Rendere business una passione è il sogno di molti. La famiglia Soldini-Casanova (zio Massimo e mamma Rossella con i figli Marco e Luca) ci è riuscita, creando prima il Papeete Beach, poi Villa Papeete e cambiando per sempre il modo di divertirsi degli italiani. >bmmZONE presenta il primo dei : Marco Soldini.

Il vostro è un vero proprio brand: una realtà che conta più di 400 dipendenti, diversi stabilimenti balneari, un ristorante, un angolo sushi, due strutture alberghiere, campi sportivi, un locale notturno, una linea di abbigliamento, compilation musicali, feste in giro per tutto il Paese che riprendono il vostro concept. Siete stati anche i pionieri dell’Happy Hour in Italia, inaugurando una nuova idea di divertimento.
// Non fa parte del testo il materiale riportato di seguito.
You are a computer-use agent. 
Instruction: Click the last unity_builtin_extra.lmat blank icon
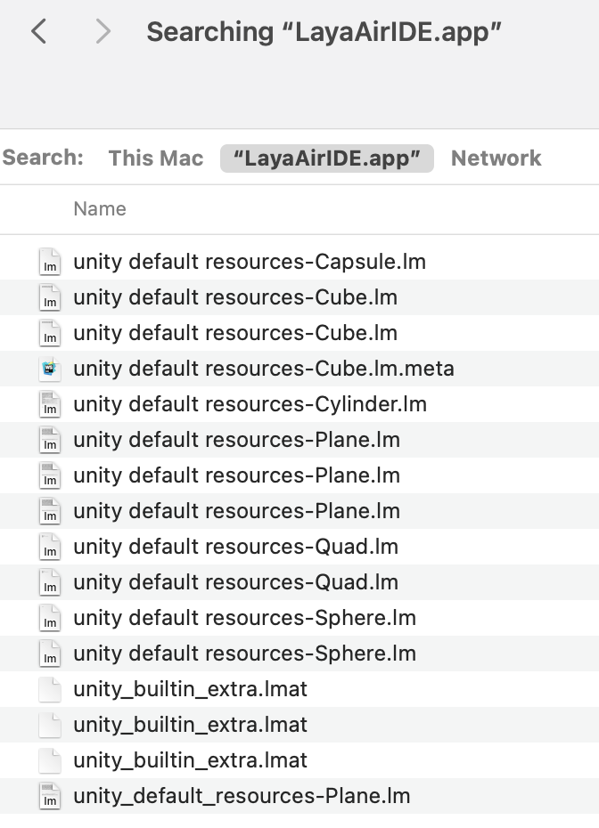pyautogui.click(x=50, y=761)
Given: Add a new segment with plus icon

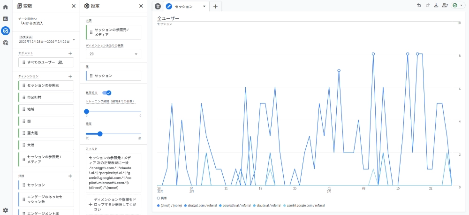Looking at the screenshot, I should [x=70, y=54].
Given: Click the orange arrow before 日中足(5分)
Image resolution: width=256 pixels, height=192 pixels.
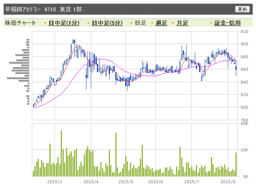Looking at the screenshot, I should (x=88, y=23).
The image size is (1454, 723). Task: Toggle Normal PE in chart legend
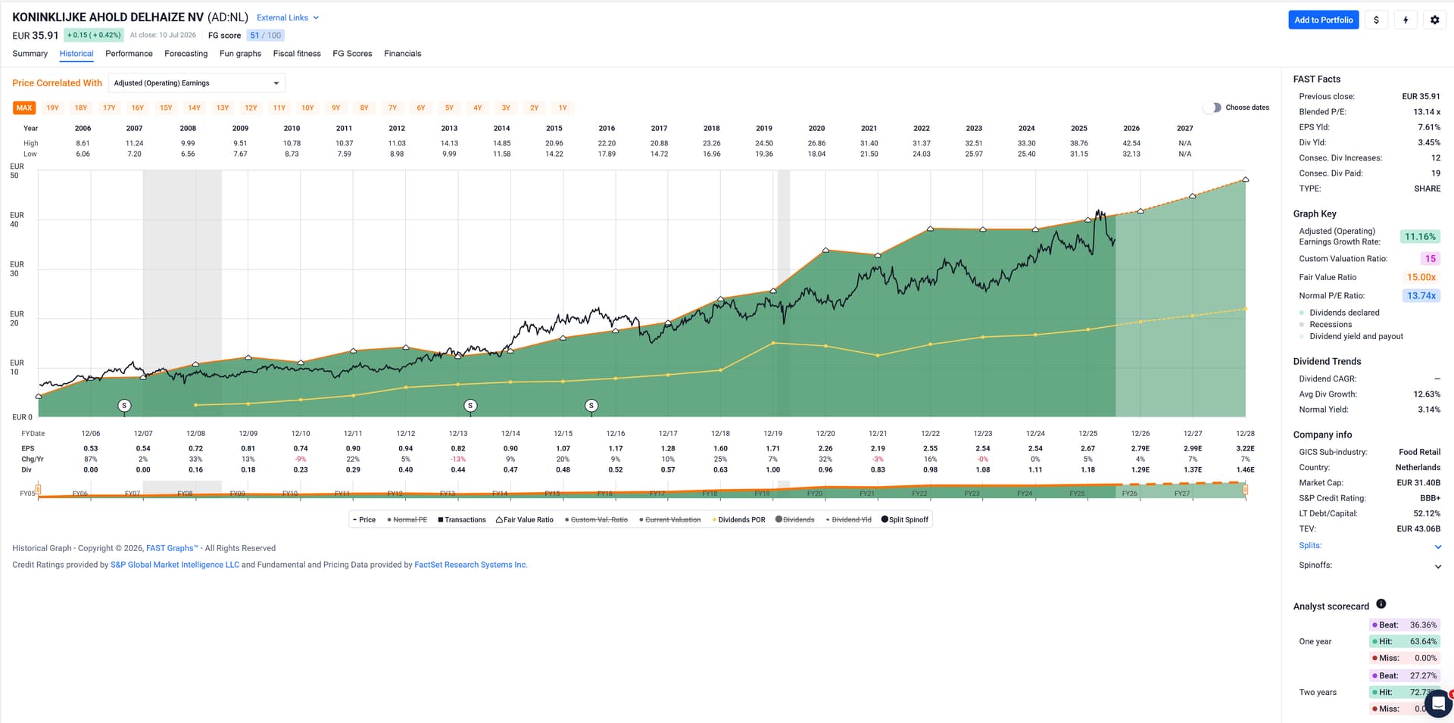[407, 519]
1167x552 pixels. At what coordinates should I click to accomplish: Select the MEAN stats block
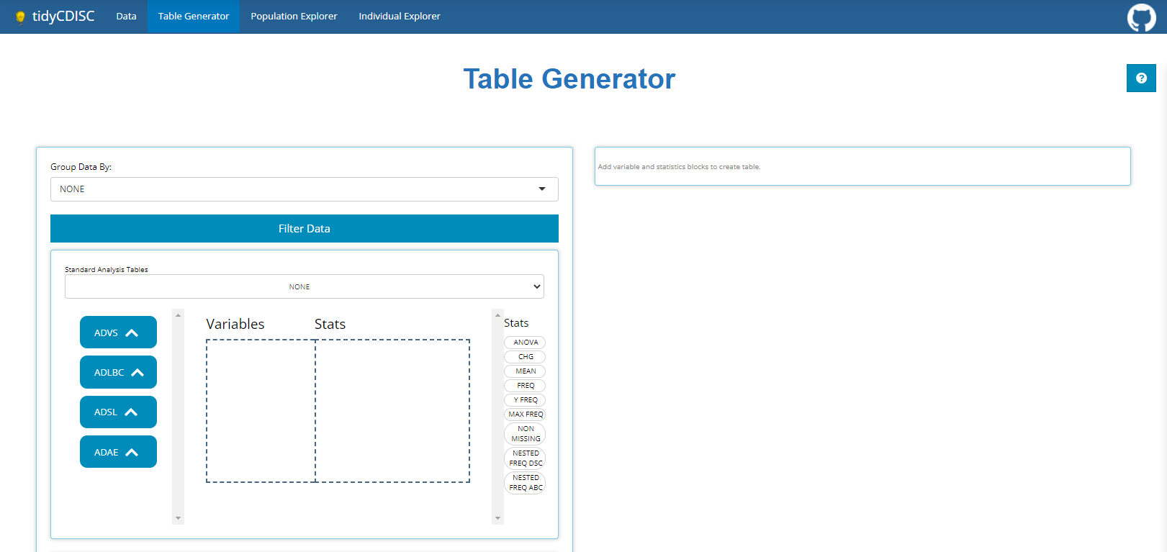[x=526, y=371]
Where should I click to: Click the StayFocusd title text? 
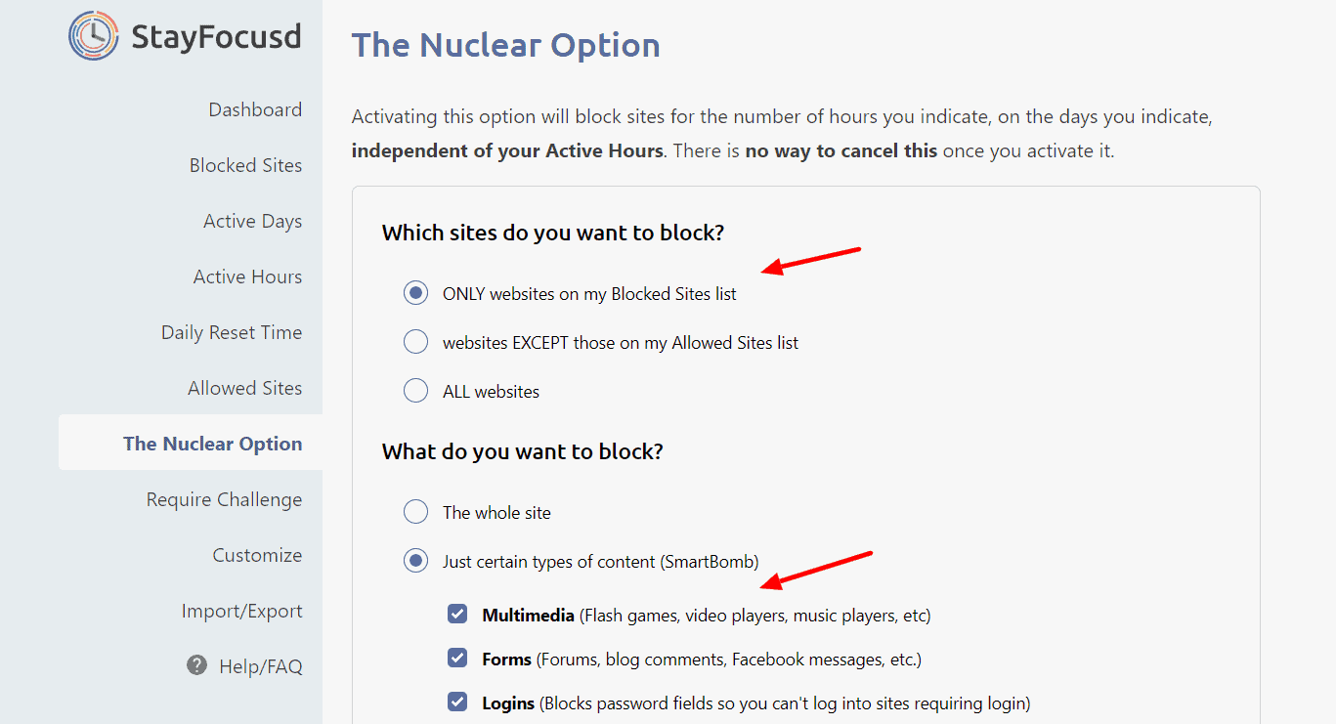click(x=216, y=37)
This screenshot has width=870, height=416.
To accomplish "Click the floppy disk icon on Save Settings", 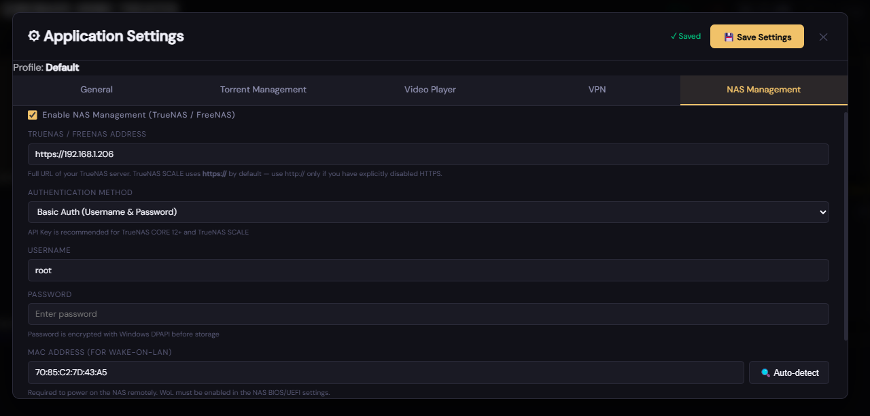I will (729, 36).
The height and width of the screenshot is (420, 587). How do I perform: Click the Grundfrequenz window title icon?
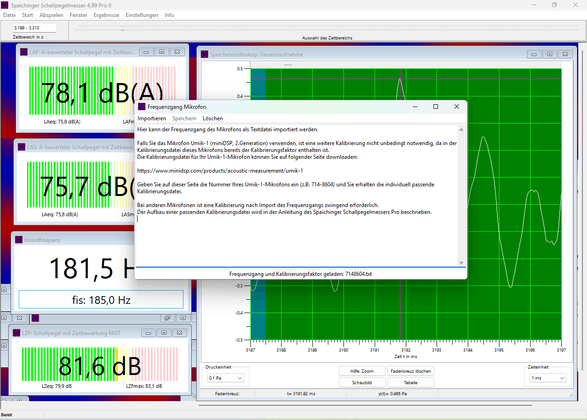[19, 240]
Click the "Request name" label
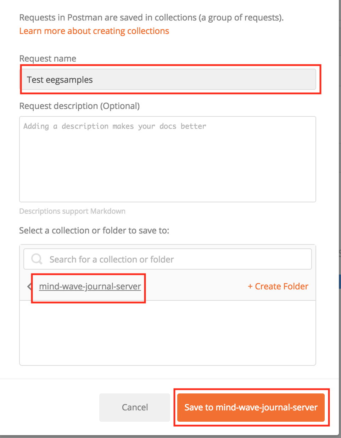Screen dimensions: 341x438 click(x=47, y=58)
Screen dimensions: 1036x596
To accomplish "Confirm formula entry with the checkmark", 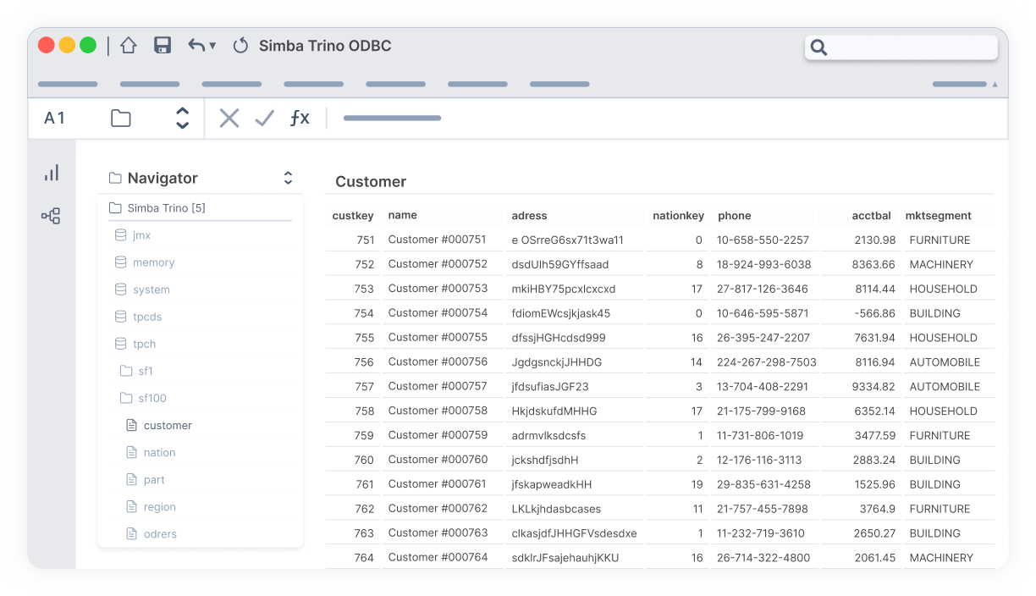I will (x=264, y=118).
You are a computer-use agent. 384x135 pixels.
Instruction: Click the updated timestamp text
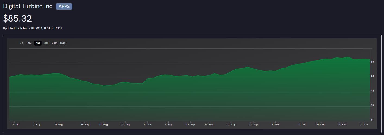33,28
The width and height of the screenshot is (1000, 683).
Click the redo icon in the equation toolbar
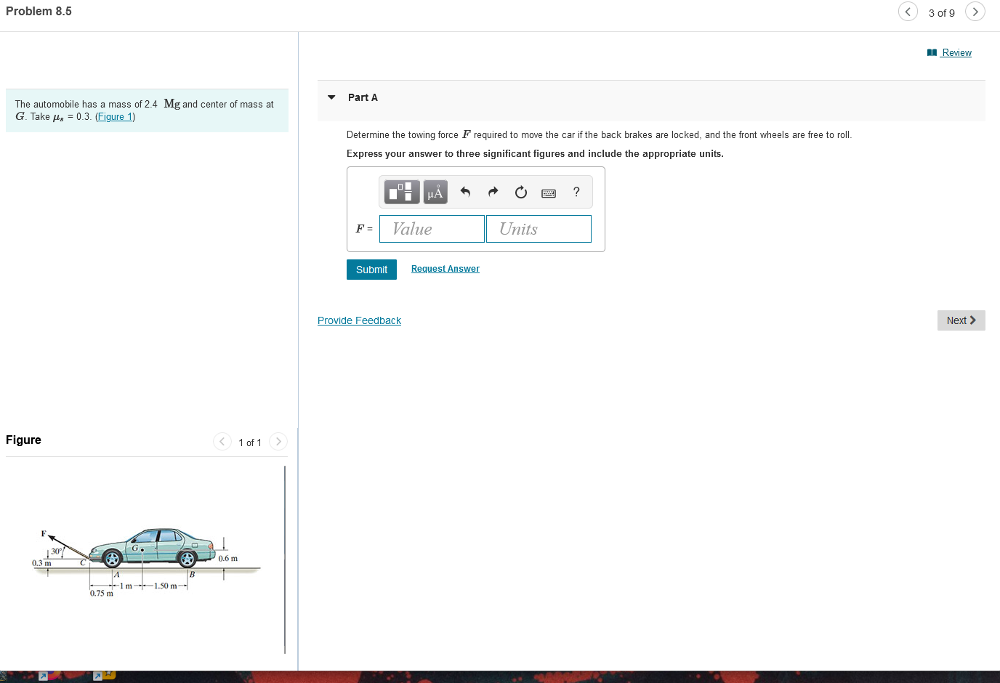tap(493, 192)
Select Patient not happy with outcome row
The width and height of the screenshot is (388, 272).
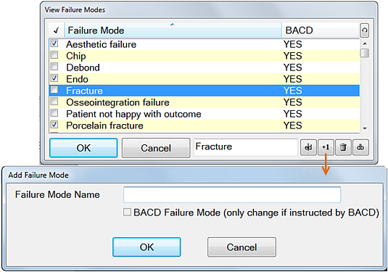click(x=205, y=114)
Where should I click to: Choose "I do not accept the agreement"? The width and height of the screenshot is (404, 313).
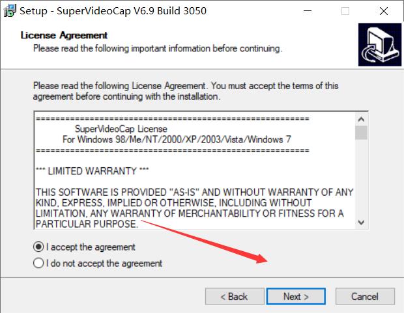[x=39, y=264]
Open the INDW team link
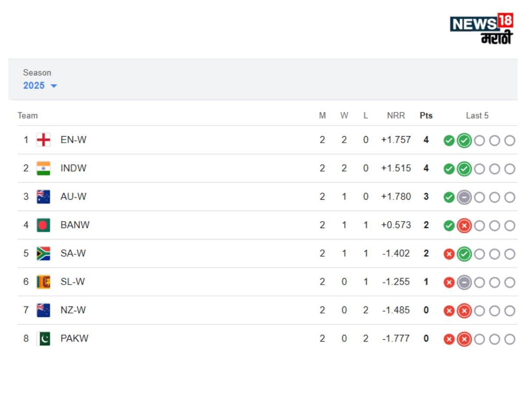The width and height of the screenshot is (526, 394). click(x=73, y=169)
Com’è nata questa idea vincente? Diciassette anni fa, da un’intuizione di tutta la famiglia Soldini-Casanova. Siamo sempre stati grandi viaggiatori, vivendo e lavorando durante la stagione estiva, in Romagna, per il resto dell’anno inseguivamo l’estate all’estero. Questo step è stato fondamentale, ci ha dato la possibilità di aprire la mente ed essere ispirati da quello che vedevamo. L’idea di una spiaggia in cui la gente potesse ballare intorno a un chiringuito ci ha subito affascinato. Era un modo di divertirsi giovane, fresco, easy, e ci siamo chiesti come mai nessuno avesse ancora portato questa idea qui da noi. Sicuramente l’Italia è un paese diverso… difficile organizzare dj set con i nomi più importanti del panorama internazionale, ma abbiamo risorse fantastiche che appartengono solo a noi. Il nostro viaggio partì così; certo all’epoca non immaginavamo di ottenere il successo che abbiamo riscosso, ma i sogni vanno inseguiti! Il tutto è stato gestito internamente in modo “casalingo” e proprio per questo, dopo il successo di Papeete Beach, ci è sembrato naturale creare una discoteca nel “giardino di casa”: da qui Villa Papeete, nel 2003. E a distanza di quattordici anni dall’apertura, quest’anno abbiamo registrato l’inizio stagione migliore di sempre. Come dire… si può ancora crescere!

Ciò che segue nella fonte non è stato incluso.